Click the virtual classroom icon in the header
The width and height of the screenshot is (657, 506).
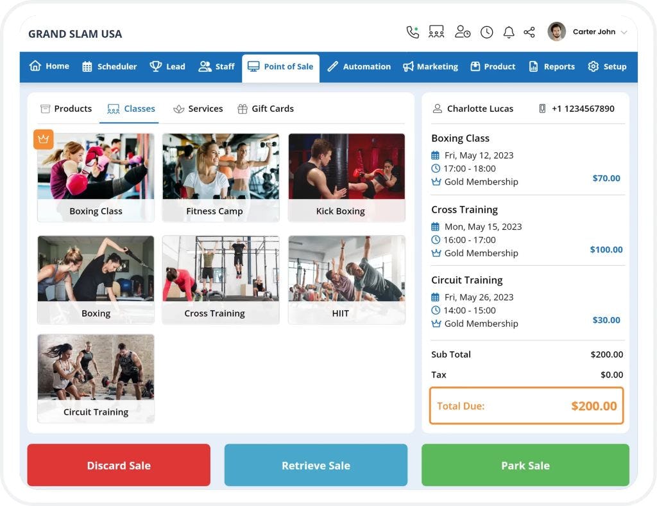coord(437,31)
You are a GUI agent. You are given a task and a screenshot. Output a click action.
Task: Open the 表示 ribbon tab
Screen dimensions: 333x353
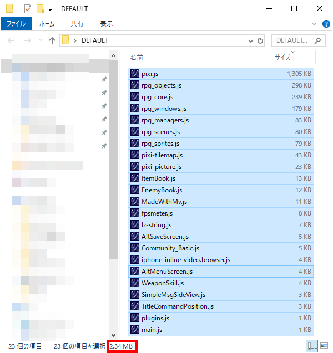coord(107,24)
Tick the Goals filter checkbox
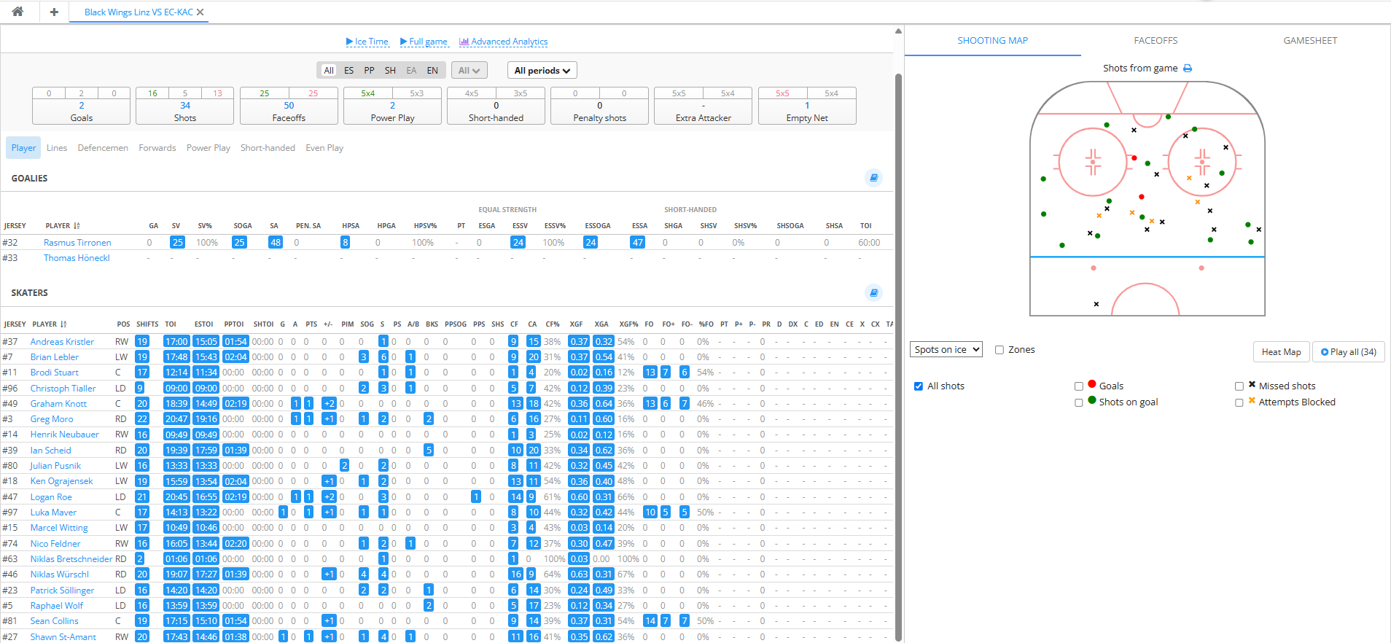The image size is (1391, 643). [x=1079, y=386]
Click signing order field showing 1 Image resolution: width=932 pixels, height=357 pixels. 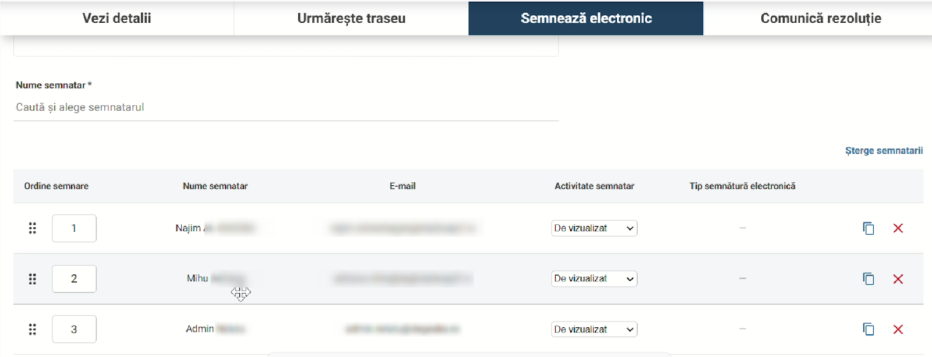click(x=74, y=228)
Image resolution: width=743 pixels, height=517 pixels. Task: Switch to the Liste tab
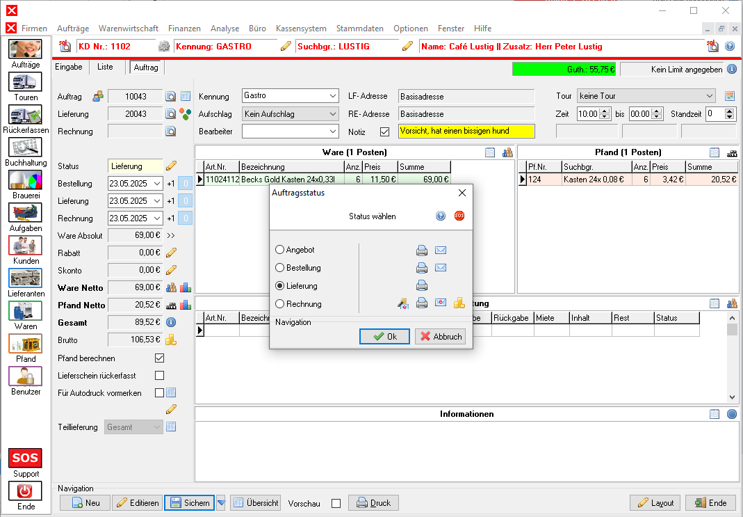point(105,67)
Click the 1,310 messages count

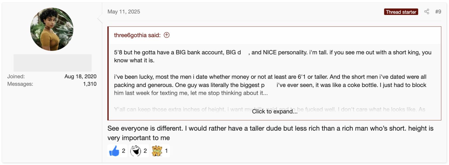pos(90,84)
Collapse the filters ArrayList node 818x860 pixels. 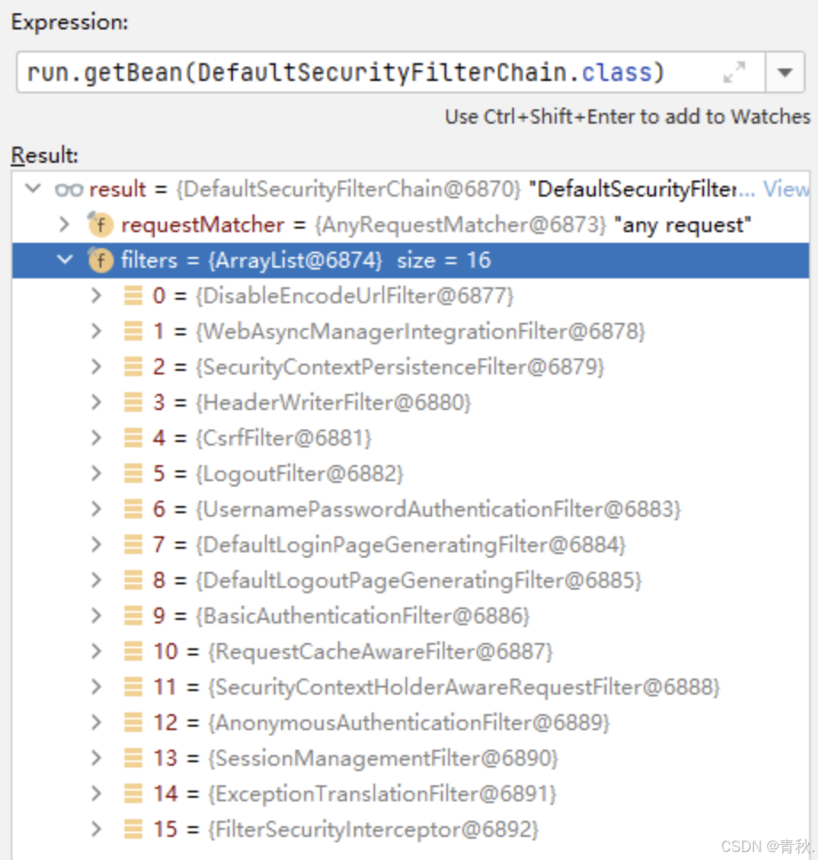tap(64, 261)
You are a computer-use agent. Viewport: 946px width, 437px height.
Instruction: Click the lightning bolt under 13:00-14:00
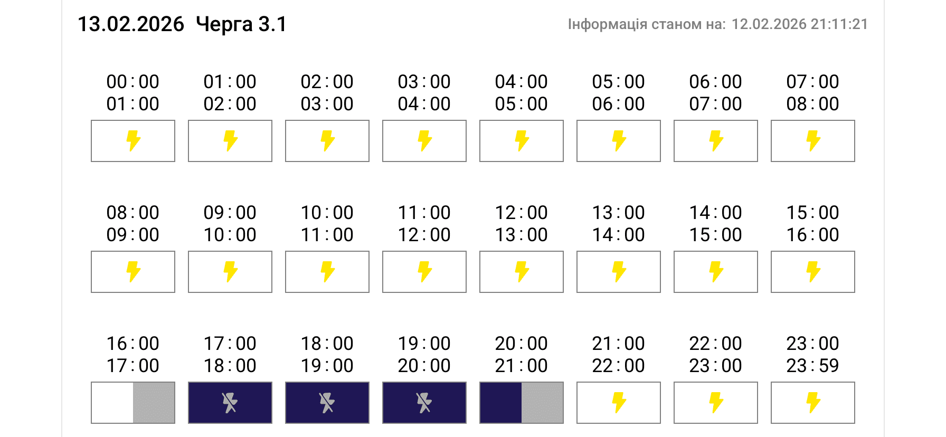tap(619, 272)
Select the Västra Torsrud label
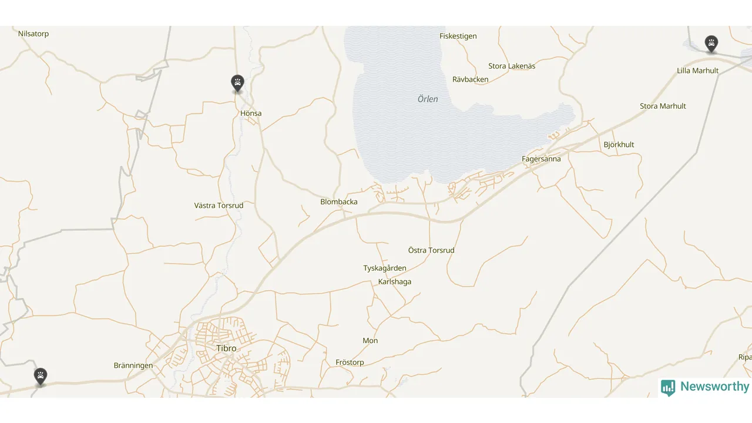 point(219,206)
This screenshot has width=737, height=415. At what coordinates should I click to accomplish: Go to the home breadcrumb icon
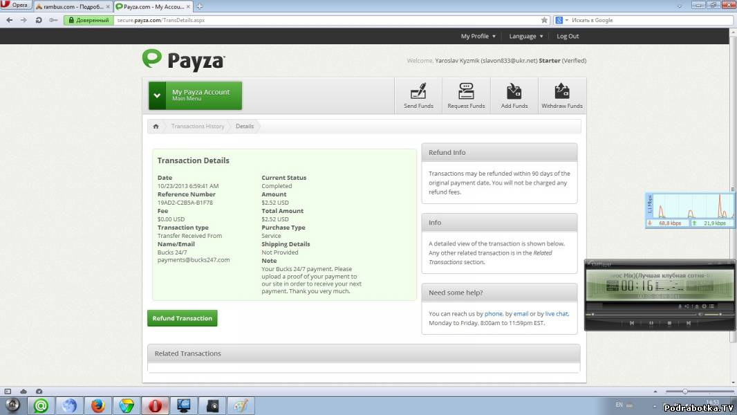156,127
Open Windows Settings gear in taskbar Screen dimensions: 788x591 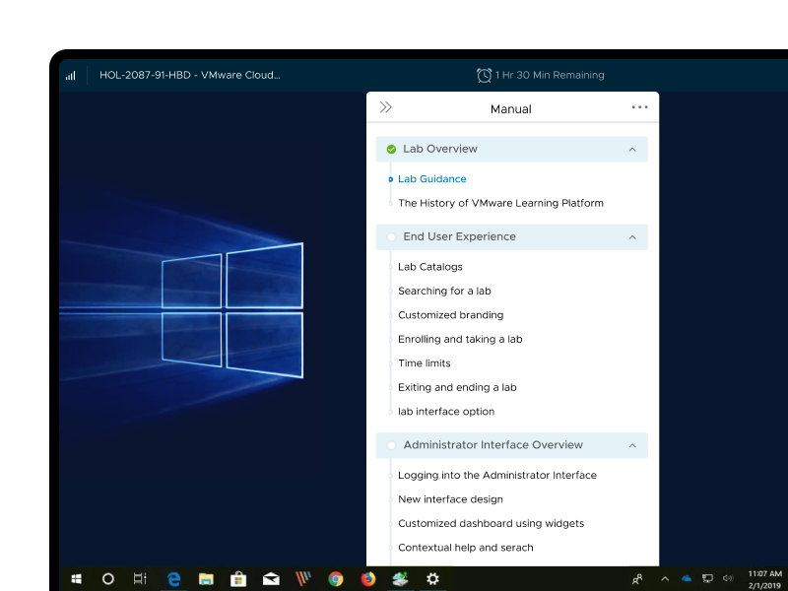click(432, 579)
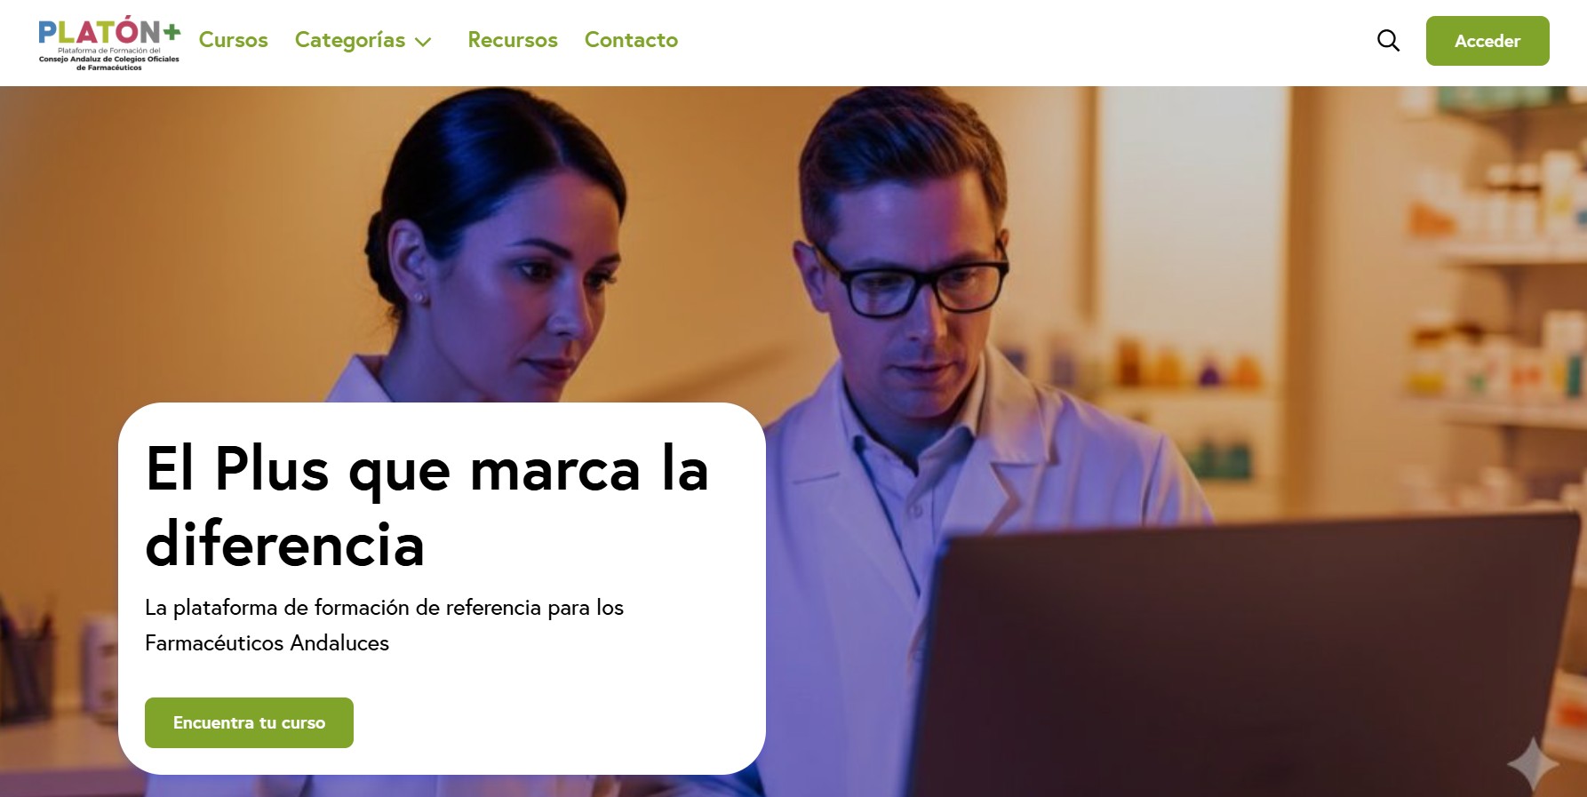Expand the Categorías chevron arrow

click(424, 42)
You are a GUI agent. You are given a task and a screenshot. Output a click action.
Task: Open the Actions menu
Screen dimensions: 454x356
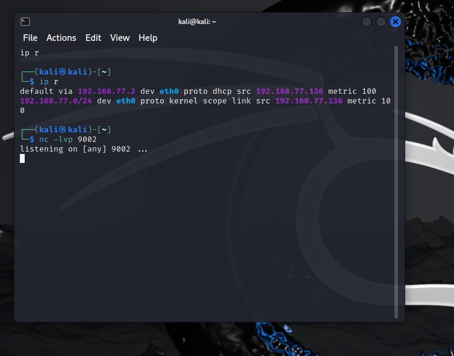click(61, 38)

....................

Prompt:
Beginning with the line that contains "Task: Open the Actions menu", write out every line through the last one in the records, exactly and without pictures.

Response to the exercise:
Task: Open the Actions menu
Screen dimensions: 454x356
click(61, 38)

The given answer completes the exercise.